Development of a specialized protocol and patient agreement was an effective strategy for managing complex patients when using a collaborative approach to expand the scope of primary care to a role traditionally carried out by specialty care.
The U-500R Insulin Program was developed for the few patients who were severely insulin resistant and whose diabetes was not controlled on large doses of U-100 insulin. Initially, only the U-500R insulin dosing protocol was developed and implemented. The protocol was successful in decreasing patients’ blood glucose values and A1C compared to U-100 insulins. On average, A1C decreased by 2.3–2.7%, with an average reduction of 2.4% after conversion from U-100 insulins to U-500R insulin. This A1C reduction observed with this program was more than what has been demonstrated in the literature. In a study by Eby et al. (14), it was reported that mean A1C in 445 patients on U-500R insulin decreased by 0.68% (P <0.0001 compared with baseline A1C) (14).

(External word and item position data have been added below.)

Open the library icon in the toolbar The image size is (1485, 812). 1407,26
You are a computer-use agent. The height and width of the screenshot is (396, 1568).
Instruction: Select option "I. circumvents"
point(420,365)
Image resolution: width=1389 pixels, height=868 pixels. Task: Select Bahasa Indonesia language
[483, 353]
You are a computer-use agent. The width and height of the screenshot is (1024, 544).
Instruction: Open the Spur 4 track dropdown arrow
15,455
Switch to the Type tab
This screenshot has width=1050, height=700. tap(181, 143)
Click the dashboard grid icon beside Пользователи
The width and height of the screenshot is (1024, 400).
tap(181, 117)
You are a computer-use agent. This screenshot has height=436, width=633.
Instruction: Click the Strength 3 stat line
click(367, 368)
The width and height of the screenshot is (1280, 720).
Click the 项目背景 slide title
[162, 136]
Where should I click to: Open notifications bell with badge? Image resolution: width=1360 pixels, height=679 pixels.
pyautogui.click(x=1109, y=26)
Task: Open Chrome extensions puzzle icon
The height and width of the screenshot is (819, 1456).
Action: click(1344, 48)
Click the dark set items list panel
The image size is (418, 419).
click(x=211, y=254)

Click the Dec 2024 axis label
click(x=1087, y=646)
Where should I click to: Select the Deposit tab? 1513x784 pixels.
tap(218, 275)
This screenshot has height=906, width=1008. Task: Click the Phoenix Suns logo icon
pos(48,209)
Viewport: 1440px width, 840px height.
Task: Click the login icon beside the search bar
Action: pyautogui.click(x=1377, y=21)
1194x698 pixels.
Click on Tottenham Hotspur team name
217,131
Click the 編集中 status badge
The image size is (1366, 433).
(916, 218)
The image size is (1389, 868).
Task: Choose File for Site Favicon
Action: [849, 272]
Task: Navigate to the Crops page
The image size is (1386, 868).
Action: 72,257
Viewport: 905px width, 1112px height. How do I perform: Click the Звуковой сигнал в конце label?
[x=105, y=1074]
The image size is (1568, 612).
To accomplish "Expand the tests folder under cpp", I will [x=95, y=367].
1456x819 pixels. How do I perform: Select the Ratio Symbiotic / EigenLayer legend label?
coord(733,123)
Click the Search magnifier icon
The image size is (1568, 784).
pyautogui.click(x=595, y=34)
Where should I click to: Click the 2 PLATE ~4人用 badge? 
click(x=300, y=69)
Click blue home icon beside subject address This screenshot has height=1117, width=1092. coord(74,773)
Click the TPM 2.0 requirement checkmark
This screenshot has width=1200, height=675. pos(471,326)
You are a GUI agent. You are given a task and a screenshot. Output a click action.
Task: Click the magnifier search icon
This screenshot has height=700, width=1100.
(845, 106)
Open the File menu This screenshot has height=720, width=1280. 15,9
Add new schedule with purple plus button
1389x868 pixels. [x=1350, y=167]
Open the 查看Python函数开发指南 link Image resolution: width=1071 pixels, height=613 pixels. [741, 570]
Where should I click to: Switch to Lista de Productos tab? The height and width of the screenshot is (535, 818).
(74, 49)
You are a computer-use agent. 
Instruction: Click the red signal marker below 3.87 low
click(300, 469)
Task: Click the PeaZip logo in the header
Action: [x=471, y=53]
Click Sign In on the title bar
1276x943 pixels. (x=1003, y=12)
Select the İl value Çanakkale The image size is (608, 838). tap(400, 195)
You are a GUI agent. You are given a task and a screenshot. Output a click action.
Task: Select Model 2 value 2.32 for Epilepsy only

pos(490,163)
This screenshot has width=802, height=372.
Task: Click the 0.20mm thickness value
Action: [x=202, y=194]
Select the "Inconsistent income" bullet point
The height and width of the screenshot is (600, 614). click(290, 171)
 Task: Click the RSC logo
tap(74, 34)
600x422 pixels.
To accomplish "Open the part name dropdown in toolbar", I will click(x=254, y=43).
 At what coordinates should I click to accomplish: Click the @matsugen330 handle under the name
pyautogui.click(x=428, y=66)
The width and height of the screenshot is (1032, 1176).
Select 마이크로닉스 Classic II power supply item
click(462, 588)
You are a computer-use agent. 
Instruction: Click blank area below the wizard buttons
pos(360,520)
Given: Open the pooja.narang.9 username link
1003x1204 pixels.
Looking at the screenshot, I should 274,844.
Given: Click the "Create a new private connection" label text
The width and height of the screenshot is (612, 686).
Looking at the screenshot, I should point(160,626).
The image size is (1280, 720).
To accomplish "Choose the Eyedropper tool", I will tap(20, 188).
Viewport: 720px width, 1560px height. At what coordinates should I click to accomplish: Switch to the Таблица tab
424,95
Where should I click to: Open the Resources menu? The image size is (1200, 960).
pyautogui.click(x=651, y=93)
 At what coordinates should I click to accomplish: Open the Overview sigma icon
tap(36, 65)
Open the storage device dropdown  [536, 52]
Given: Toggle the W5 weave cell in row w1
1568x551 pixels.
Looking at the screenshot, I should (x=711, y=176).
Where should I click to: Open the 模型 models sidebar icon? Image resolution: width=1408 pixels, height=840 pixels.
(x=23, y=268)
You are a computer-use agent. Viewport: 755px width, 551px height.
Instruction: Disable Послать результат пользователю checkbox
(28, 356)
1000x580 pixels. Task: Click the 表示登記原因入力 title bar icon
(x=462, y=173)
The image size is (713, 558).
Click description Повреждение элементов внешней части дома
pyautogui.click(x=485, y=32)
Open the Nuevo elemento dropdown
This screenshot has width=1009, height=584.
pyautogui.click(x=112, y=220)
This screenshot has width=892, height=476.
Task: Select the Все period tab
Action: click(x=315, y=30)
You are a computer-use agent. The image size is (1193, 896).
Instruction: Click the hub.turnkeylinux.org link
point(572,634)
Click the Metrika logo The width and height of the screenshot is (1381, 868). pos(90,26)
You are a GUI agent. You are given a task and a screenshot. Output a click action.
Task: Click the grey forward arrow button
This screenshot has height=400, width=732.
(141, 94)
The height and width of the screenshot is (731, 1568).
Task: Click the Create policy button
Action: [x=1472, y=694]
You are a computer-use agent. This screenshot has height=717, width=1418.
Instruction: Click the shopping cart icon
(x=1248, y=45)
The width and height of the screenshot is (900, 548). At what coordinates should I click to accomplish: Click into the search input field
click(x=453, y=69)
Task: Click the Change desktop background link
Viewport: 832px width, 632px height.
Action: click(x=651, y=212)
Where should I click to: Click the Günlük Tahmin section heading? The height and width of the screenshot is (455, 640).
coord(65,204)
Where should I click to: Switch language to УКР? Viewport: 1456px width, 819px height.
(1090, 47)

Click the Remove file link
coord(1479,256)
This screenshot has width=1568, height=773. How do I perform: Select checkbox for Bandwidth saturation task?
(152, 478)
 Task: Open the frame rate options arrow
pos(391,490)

Furthermore, the patients in this program experienced more weight gain than what was expected. The three example patients who were converted to U-500R gained an additional 3–6% body weight, which was similar to the weight gain observed in previous studies (7–9). Based on patient visit data, it was identified that adherence to diet and exercise was lacking, and this was thought to have contributed to patients’ weight gain.
The study by Eby et al. (14) also noted that the proportion of patients having hypoglycemic events, captured primarily in outpatient settings, increased from 6.7 to 11.9% (P <0.0001). Eby et al. reported that these events also increased from 0.23 to 0.39 incidents per patient per year, which was an increase of 0.13% (P = 0.003). Although the patient in one of our example cases described above was experiencing hypoglycemic episodes, it was determined that he was not eating regularly or adhering to his prescribed schedule for meal timing.
The implementation of a U-500R Insulin Program that included an insulin dosing and titration protocol and a patient-provider agreement helped to ensure the safe and effective use of U-500R insulin in a small sample of patients in an FQHC. The protocol aided the safe initiation and appropriate titration of U-500R insulin. With the use of U-500R insulin, all patients in the program demonstrated an improvement in diabetes control, as indicated by reductions in A1C. Although weight gain and hypoglycemia occurred, they were diminished after implementation of a patient-provider agreement.
Duality of Interest
No potential conflicts of interest relevant to this article were reported.